## Task item
Without skipping anything, print all of the data exactly.

## Information provided

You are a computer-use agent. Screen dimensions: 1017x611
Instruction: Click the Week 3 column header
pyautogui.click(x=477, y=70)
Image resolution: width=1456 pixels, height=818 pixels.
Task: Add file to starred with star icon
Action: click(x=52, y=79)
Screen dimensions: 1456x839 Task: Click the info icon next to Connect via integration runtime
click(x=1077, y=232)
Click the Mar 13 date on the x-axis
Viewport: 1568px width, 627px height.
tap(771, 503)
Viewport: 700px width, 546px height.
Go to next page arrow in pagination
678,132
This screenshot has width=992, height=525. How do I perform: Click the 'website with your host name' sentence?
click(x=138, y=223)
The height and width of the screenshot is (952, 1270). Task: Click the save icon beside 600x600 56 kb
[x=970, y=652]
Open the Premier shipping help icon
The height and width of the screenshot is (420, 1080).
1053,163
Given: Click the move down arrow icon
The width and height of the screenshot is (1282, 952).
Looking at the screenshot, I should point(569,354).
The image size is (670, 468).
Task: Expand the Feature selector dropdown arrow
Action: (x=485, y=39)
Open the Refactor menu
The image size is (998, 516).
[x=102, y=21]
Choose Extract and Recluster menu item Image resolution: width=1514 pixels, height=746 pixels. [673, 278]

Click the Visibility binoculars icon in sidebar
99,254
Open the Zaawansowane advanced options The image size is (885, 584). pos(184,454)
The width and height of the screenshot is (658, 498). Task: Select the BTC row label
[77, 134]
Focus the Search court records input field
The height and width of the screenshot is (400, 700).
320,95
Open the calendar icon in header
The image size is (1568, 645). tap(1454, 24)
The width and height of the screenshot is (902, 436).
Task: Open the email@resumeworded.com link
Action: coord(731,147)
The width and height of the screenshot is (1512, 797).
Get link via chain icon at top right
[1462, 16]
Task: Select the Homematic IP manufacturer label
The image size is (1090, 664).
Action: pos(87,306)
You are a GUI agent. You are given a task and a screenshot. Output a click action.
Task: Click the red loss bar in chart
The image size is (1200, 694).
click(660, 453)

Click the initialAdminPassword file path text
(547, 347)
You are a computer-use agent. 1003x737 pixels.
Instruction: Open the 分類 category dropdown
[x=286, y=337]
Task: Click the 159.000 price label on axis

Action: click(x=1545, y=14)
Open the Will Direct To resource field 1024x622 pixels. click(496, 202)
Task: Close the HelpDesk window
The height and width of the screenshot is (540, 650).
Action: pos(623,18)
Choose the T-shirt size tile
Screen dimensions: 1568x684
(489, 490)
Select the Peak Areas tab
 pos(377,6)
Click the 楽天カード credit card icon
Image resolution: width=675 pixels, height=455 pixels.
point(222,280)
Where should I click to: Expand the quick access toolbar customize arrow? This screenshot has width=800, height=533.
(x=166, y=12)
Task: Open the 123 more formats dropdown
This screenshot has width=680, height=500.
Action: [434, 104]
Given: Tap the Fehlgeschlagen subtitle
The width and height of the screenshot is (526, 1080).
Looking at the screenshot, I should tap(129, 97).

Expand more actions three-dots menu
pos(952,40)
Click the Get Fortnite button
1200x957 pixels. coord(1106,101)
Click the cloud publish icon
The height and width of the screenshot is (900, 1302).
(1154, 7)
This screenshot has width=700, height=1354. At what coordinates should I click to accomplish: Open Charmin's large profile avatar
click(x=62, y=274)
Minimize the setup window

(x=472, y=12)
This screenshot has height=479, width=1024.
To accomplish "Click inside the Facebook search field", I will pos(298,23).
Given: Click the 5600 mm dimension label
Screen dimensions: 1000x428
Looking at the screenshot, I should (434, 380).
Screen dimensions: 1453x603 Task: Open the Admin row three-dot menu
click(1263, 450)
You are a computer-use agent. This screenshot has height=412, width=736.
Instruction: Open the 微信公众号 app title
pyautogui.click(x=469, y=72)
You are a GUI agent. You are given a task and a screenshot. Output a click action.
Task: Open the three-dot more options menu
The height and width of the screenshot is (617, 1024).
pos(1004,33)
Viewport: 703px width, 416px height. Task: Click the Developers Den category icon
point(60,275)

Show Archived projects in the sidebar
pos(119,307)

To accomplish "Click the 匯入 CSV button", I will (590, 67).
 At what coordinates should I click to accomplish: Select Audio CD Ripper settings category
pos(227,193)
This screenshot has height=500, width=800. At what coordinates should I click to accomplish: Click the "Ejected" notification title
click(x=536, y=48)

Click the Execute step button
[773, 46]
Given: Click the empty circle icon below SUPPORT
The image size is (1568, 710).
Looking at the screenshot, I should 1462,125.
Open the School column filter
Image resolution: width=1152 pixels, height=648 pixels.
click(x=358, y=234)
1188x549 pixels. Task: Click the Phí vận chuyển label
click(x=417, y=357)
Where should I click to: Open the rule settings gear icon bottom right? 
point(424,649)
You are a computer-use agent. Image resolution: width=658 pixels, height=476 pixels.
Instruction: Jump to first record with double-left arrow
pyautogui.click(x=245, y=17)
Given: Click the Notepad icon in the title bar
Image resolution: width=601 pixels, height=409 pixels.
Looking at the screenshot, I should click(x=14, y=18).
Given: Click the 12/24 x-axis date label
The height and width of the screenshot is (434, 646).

## Solved problem
You are a computer-use agent. Screen dimensions: 1017x611
Instruction: Click the Week 3 column header
pyautogui.click(x=477, y=70)
Image resolution: width=1456 pixels, height=818 pixels.
Task: Add file to starred with star icon
Action: click(x=52, y=79)
Screen dimensions: 1456x839 Task: Click the info icon next to Connect via integration runtime
click(x=1077, y=232)
Click the Mar 13 date on the x-axis
Viewport: 1568px width, 627px height.
tap(771, 503)
Viewport: 700px width, 546px height.
Go to next page arrow in pagination
678,132
This screenshot has width=992, height=525. How do I perform: Click the 'website with your host name' sentence?
click(x=138, y=223)
The height and width of the screenshot is (952, 1270). Task: Click the save icon beside 600x600 56 kb
[x=970, y=652]
Open the Premier shipping help icon
The height and width of the screenshot is (420, 1080).
1053,163
Given: Click the move down arrow icon
The width and height of the screenshot is (1282, 952).
Looking at the screenshot, I should point(569,354).
The image size is (670, 468).
Task: Expand the Feature selector dropdown arrow
Action: (x=485, y=39)
Open the Refactor menu
The image size is (998, 516).
[x=102, y=21]
Choose Extract and Recluster menu item Image resolution: width=1514 pixels, height=746 pixels. [673, 278]

Click the Visibility binoculars icon in sidebar
99,254
Open the Zaawansowane advanced options The image size is (885, 584). pos(184,454)
The width and height of the screenshot is (658, 498). Task: Select the BTC row label
[77, 134]
Focus the Search court records input field
The height and width of the screenshot is (400, 700).
320,95
Open the calendar icon in header
The image size is (1568, 645). tap(1454, 24)
The width and height of the screenshot is (902, 436).
Task: Open the email@resumeworded.com link
Action: coord(731,147)
The width and height of the screenshot is (1512, 797).
Get link via chain icon at top right
[1462, 16]
Task: Select the Homematic IP manufacturer label
The image size is (1090, 664).
Action: pos(87,306)
You are a GUI agent. You are given a task and a screenshot. Output a click action.
Task: Click the red loss bar in chart
The image size is (1200, 694).
click(660, 453)

Click the initialAdminPassword file path text
(547, 347)
You are a computer-use agent. 1003x737 pixels.
Instruction: Open the 分類 category dropdown
[x=286, y=337]
Task: Click the 159.000 price label on axis

Action: click(x=1545, y=14)
Open the Will Direct To resource field 1024x622 pixels. click(496, 202)
Task: Close the HelpDesk window
The height and width of the screenshot is (540, 650).
Action: pos(623,18)
Choose the T-shirt size tile
Screen dimensions: 1568x684
(489, 490)
Select the Peak Areas tab
 pos(377,6)
Click the 楽天カード credit card icon
Image resolution: width=675 pixels, height=455 pixels.
point(222,280)
Where should I click to: Expand the quick access toolbar customize arrow? This screenshot has width=800, height=533.
(x=166, y=12)
Task: Open the 123 more formats dropdown
This screenshot has width=680, height=500.
Action: [434, 104]
Given: Tap the Fehlgeschlagen subtitle
The width and height of the screenshot is (526, 1080).
Looking at the screenshot, I should tap(129, 97).

Expand more actions three-dots menu
pos(952,40)
Click the Get Fortnite button
1200x957 pixels. coord(1106,101)
Click the cloud publish icon
The height and width of the screenshot is (900, 1302).
(1154, 7)
This screenshot has width=700, height=1354. At what coordinates should I click to accomplish: Open Charmin's large profile avatar
click(x=62, y=274)
Minimize the setup window

(x=472, y=12)
This screenshot has height=479, width=1024.
To accomplish "Click inside the Facebook search field", I will pos(298,23).
Given: Click the 5600 mm dimension label
Screen dimensions: 1000x428
Looking at the screenshot, I should (434, 380).
Screen dimensions: 1453x603 Task: Open the Admin row three-dot menu
click(1263, 450)
You are a computer-use agent. This screenshot has height=412, width=736.
Instruction: Open the 微信公众号 app title
pyautogui.click(x=469, y=72)
You are a GUI agent. You are given a task and a screenshot. Output a click action.
Task: Open the three-dot more options menu
The height and width of the screenshot is (617, 1024).
pos(1004,33)
Viewport: 703px width, 416px height. Task: Click the Developers Den category icon
point(60,275)

Show Archived projects in the sidebar
pos(119,307)

To accomplish "Click the 匯入 CSV button", I will (590, 67).
 At what coordinates should I click to accomplish: Select Audio CD Ripper settings category
pos(227,193)
This screenshot has height=500, width=800. At what coordinates should I click to accomplish: Click the "Ejected" notification title
click(x=536, y=48)

Click the Execute step button
[773, 46]
Given: Click the empty circle icon below SUPPORT
The image size is (1568, 710).
Looking at the screenshot, I should 1462,125.
Open the School column filter
Image resolution: width=1152 pixels, height=648 pixels.
click(x=358, y=234)
1188x549 pixels. Task: Click the Phí vận chuyển label
click(x=417, y=357)
Where should I click to: Open the rule settings gear icon bottom right? 
point(424,649)
You are a computer-use agent. Image resolution: width=658 pixels, height=476 pixels.
Instruction: Jump to first record with double-left arrow
pyautogui.click(x=245, y=17)
Given: Click the Notepad icon in the title bar
Image resolution: width=601 pixels, height=409 pixels.
Looking at the screenshot, I should click(x=14, y=18).
Given: Click the 12/24 x-axis date label
The height and width of the screenshot is (434, 646).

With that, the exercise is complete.